## [Tasks to complete]
1. According to the article about the "Keem&Kim's Glowing Overlaid Hour" exhibition, in what year was Kim Deok-han born?
2. Write the next part of the article about the "Keem&Kim's Glowing Overlaid Hour" exhibition, picking up after its last sentence.

## [Provided passage]

"Overlaid Series" by Kim Deok-han (Courtesy of the artist, Gizi Foundation)
Standing in front of the works by Korean artists Kim Deok-han and Keem Ji-young can be a solemn experience, as the artists’ laborious effort and sincerity hit home.
The exhibition “Keem&Kim’s Glowing Overlaid Hour” at Gizi Foundation’s Art Base in Seodaemun-gu, Seoul, shows 11 works by the young artists whose works are created through the tedious and time-intensive process of layering colors over each other.
Born in 1981, Kim applies traditional Korean lacquering to his art. He applies a lacquer layer mixed with colored powder and rubs the surface with sandpaper, a process he continuously repeats. The repeated actions lead to colors that are revealed unexpectedly as if to remind the viewer of the way life consists of numerous moments and times.

## [Records shown]
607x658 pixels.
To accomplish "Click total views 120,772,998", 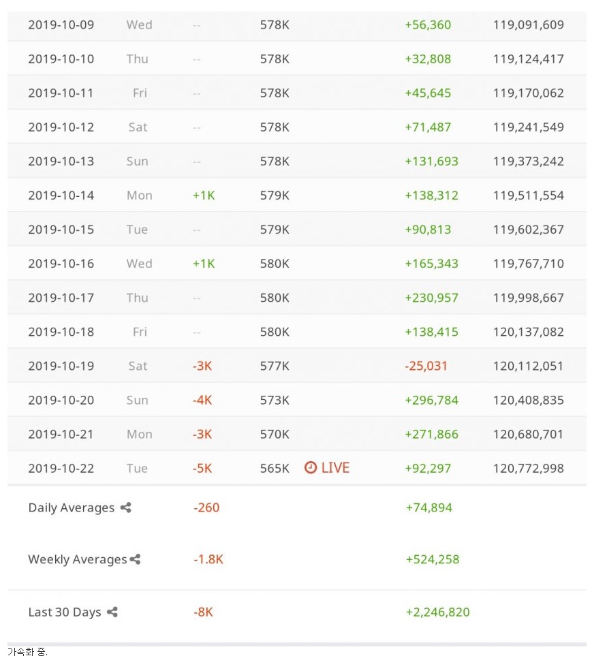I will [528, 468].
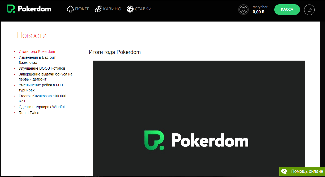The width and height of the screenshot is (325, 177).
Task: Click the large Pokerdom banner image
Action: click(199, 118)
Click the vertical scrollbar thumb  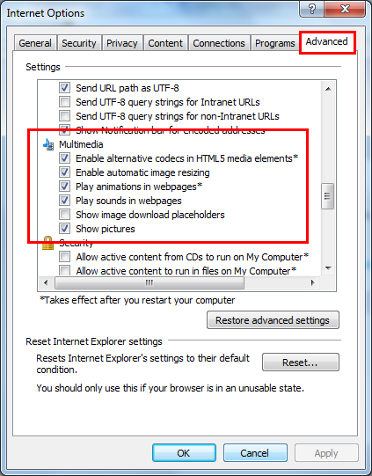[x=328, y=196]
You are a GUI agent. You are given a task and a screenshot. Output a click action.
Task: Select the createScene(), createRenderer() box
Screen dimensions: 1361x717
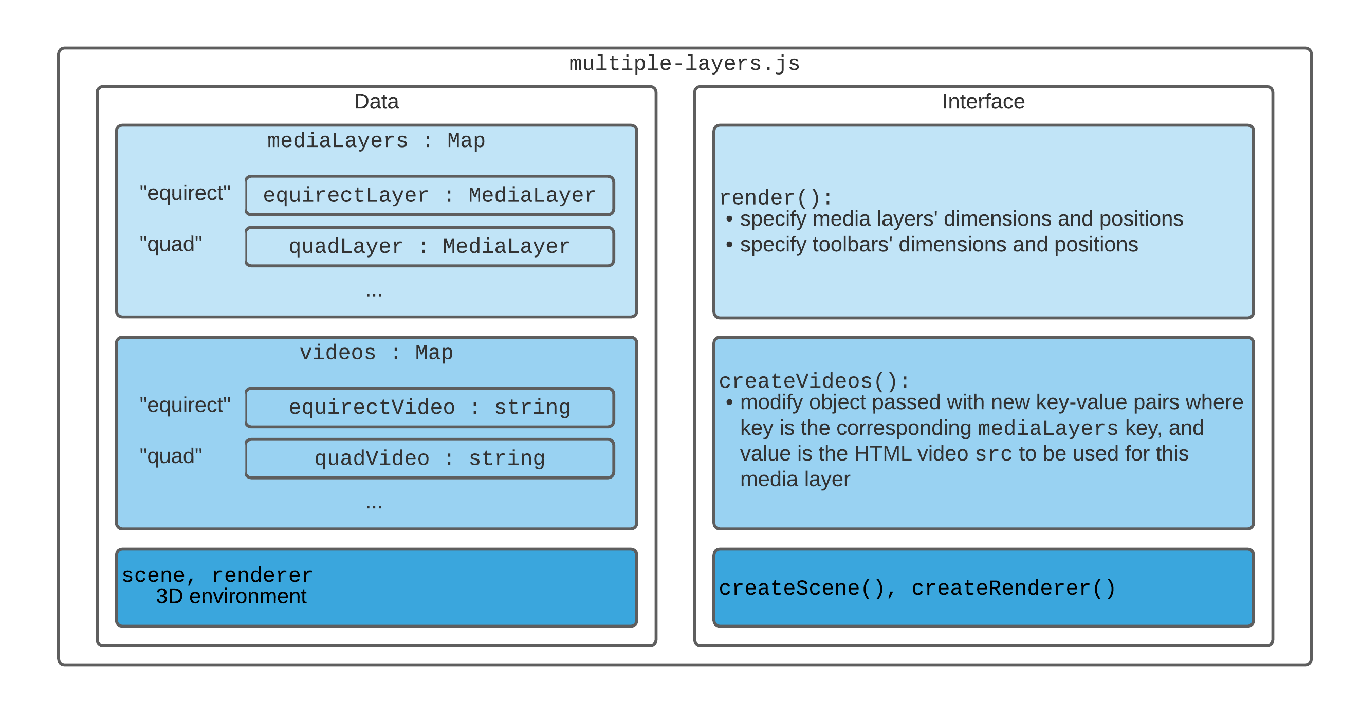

## [Responses by task]
1. 1981

2.
"Compressed series" by Kim Deok-han (Courtesy of the artist, Gizi Foundation)
“Every time I rub the lacquered surface, I almost forget myself,” Kim told The Korea Herald. He likened his repeated layering and rubbing to digging out the memories from the past with his bare hands. That way, he tries to look into the abyss, “overlaid” by memories in his head, he said.
Meanwhile, Keem’s paintings are reminiscent of candlelight -- she layers oil colors that would take about a month to create the image of glowing candlelight. Born in 1987, Keem has been exploring oil painting in the series “Glowing Hour” since 2020.
The artist’s candlelight, created with accumulated layers of oil colors, does not appear as a figurative candle flame but rather as a glowing light that inspires contemplation.
An installation view of "Glowing Hour" by Keem Ji-young (courtesy of the artist, Gizi Foundation)
“Keem has often introduced her works specifically as to ‘focus on the structural issues hidden behind social incidents and to address the relationship between individuals and the society,” curator Choi Hee-seung wrote on her work at the critique in 2020.
Gizi Foundation, a nonprofit organization founded in 2019 by Korean artist Park Seo-bo, a legendary figure that led the dansaekhwa Korean art genre, runs exhibitions at Art Base to introduce Korea’s emerging artists.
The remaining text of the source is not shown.